Perhaps the most notable entrepreneur of the Canadian film scene in the thirties, Kenneth Bishop was the driving force behind two companies – Commonwealth Productions and Central Films – that produced fourteen of the twenty-two quota quickies made between 1933 and 1937. The films were produced at breakneck pace (twelve of the fourteen were made in the two years between 1935 and 1937), simply to take advantage of the British quota law. They were thoroughly generic and made under the supervision of Columbia Pictures. Bishop made frequent trips to Hollywood to ensure that the studio was happy with the product, and to oversee processing and editing, which were not done in Canada.

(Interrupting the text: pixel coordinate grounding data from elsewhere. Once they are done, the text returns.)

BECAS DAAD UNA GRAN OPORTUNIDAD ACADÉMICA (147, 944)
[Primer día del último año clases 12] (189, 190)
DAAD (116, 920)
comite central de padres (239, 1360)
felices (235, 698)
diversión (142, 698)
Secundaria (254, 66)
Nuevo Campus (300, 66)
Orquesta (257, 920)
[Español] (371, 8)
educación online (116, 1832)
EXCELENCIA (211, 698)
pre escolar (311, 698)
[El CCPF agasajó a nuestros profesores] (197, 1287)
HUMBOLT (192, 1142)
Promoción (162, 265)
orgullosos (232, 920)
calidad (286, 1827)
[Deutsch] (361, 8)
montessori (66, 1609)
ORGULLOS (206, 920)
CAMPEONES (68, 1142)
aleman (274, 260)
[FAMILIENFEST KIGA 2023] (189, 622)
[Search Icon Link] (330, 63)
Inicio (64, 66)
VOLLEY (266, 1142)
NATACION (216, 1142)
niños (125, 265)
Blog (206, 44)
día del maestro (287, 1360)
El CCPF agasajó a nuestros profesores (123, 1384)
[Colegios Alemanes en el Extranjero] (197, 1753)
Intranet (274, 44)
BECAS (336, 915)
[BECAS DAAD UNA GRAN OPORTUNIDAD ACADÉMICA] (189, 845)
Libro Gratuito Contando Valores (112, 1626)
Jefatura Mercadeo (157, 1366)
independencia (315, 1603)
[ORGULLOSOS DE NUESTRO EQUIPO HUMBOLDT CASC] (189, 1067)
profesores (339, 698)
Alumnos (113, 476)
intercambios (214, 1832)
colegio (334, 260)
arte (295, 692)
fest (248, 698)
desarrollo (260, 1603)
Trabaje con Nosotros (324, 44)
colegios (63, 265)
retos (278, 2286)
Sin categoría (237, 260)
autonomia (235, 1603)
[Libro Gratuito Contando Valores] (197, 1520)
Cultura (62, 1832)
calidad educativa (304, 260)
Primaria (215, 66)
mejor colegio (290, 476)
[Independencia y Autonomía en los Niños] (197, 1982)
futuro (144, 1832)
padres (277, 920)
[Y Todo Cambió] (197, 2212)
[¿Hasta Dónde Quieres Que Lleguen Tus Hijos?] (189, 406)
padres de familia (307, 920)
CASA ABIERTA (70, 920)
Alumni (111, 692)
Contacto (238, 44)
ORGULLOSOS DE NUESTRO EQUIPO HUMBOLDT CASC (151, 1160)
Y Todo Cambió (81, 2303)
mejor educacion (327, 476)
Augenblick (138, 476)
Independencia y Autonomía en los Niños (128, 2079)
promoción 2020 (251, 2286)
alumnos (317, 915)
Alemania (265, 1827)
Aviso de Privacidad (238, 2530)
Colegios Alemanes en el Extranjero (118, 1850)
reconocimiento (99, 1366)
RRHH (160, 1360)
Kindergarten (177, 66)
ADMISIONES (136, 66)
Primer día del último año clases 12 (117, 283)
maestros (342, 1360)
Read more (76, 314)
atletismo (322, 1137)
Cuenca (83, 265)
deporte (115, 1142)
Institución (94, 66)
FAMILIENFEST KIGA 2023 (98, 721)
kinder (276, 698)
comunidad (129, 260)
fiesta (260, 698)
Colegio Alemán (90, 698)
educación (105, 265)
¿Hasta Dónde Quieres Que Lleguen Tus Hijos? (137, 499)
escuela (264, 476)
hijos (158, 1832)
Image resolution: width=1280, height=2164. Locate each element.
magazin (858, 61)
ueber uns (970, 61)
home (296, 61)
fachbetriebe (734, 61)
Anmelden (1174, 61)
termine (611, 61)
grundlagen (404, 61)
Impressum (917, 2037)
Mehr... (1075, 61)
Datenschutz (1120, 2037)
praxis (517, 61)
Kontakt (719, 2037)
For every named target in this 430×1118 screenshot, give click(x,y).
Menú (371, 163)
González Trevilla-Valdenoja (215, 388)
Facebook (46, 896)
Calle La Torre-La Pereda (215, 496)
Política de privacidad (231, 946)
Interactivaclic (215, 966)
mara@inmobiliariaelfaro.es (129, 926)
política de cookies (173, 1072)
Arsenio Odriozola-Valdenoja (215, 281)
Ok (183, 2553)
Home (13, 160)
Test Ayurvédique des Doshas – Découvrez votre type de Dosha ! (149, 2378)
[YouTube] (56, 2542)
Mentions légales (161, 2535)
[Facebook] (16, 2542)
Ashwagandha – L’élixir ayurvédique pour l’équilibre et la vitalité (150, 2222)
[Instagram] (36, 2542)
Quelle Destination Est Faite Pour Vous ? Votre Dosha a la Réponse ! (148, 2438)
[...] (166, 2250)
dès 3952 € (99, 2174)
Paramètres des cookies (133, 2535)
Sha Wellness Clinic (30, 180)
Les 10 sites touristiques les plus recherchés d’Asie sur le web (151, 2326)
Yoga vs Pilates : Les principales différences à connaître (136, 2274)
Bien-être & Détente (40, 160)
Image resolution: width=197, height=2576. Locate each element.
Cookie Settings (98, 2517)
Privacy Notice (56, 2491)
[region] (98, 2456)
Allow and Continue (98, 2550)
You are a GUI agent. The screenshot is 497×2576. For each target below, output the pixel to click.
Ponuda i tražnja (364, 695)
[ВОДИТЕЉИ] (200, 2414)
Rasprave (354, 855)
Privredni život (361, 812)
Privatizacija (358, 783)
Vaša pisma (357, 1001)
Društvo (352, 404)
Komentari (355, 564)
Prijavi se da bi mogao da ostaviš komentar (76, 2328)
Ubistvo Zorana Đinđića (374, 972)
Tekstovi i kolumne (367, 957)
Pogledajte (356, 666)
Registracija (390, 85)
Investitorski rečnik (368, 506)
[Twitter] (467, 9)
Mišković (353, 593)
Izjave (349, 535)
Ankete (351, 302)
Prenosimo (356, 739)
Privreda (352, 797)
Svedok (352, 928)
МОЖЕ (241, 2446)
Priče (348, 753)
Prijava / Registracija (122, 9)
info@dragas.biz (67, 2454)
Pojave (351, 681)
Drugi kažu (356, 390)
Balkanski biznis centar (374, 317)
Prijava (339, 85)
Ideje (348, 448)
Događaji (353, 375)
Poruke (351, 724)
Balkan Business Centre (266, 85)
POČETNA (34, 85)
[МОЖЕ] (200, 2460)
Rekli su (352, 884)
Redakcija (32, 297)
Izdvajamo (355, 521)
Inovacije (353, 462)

Bishop’s objective to produce genre pictures in the Hollywood mold succeeded perhaps too well. As a British critic commented in regard to Vengeance (1937), one of Central Films’ gangster thrillers: “The film comes from Canada and for quota purposes counts as British, but in content, treatment, and acting it is indistinguishable from the everyday American second-feature melodrama.” The quota law was re-written in 1938 to exclude Canadian films from exemption.

Bishop himself remains something of an enigma. Though he claimed to have been a producer since 1918, it’s more widely reported that he was a promoter on the fringes of the industry, following a career as an actor in the early days of Hollywood.